» What to work on
Within the data that follows, set down exactly the lines from the one containing "Image resolution: width=1200" through the one containing "The height and width of the screenshot is (619, 1483).", both ends included.

» Records for processing
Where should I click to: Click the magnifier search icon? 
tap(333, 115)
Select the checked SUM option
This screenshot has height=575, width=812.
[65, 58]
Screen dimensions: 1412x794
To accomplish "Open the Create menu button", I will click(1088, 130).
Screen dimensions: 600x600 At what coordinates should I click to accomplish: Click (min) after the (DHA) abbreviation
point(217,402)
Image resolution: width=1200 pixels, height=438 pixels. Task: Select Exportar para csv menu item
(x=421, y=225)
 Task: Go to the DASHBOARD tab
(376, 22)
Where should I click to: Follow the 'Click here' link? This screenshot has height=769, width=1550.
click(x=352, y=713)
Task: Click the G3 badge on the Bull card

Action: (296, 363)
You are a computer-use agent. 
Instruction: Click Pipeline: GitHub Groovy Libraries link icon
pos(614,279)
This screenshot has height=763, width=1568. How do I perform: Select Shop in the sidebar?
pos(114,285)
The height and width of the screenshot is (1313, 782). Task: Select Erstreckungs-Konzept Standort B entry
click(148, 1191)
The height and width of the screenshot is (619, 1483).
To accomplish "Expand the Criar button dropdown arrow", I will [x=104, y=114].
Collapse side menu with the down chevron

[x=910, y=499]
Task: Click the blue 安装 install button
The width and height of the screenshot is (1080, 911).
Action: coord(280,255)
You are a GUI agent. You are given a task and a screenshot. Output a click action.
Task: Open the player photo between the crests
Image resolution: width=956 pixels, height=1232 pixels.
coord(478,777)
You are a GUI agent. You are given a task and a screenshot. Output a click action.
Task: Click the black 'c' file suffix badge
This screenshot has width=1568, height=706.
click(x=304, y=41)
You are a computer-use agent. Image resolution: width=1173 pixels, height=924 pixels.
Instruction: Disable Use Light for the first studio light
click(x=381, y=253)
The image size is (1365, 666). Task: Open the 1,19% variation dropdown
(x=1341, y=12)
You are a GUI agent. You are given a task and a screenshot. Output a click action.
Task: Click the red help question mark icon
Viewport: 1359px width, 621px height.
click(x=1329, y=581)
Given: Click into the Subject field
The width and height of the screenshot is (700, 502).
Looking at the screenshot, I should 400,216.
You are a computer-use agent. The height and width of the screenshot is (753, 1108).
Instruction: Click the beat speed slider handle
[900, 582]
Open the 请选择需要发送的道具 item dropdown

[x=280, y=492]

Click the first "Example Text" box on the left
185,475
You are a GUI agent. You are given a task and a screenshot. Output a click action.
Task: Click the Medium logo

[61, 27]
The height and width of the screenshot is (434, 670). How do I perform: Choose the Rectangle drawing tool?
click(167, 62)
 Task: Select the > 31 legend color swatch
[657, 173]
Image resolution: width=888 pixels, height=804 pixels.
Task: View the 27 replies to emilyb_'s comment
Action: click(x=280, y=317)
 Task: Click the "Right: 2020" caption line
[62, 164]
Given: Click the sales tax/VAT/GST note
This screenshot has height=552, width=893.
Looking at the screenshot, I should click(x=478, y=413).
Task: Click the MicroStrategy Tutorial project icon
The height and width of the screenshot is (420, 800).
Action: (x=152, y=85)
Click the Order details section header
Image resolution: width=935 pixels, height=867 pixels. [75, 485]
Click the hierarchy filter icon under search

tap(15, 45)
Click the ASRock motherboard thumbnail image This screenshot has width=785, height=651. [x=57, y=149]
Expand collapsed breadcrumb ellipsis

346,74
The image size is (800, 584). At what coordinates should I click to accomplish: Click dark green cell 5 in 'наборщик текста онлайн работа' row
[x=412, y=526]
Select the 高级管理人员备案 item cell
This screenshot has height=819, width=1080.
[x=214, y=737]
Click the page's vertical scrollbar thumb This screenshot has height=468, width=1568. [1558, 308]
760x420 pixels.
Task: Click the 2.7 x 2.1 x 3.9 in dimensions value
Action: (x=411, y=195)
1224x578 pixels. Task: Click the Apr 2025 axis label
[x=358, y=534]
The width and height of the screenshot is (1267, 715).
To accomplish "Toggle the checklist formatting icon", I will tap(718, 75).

» Task output
Image resolution: width=1200 pixels, height=438 pixels. Task: Select Exportar para csv menu item
(x=421, y=225)
 Task: Go to the DASHBOARD tab
(376, 22)
Where should I click to: Follow the 'Click here' link? This screenshot has height=769, width=1550.
click(x=352, y=713)
Task: Click the G3 badge on the Bull card

Action: (296, 363)
You are a computer-use agent. 
Instruction: Click Pipeline: GitHub Groovy Libraries link icon
pos(614,279)
This screenshot has height=763, width=1568. How do I perform: Select Shop in the sidebar?
pos(114,285)
The height and width of the screenshot is (1313, 782). Task: Select Erstreckungs-Konzept Standort B entry
click(148, 1191)
The height and width of the screenshot is (619, 1483).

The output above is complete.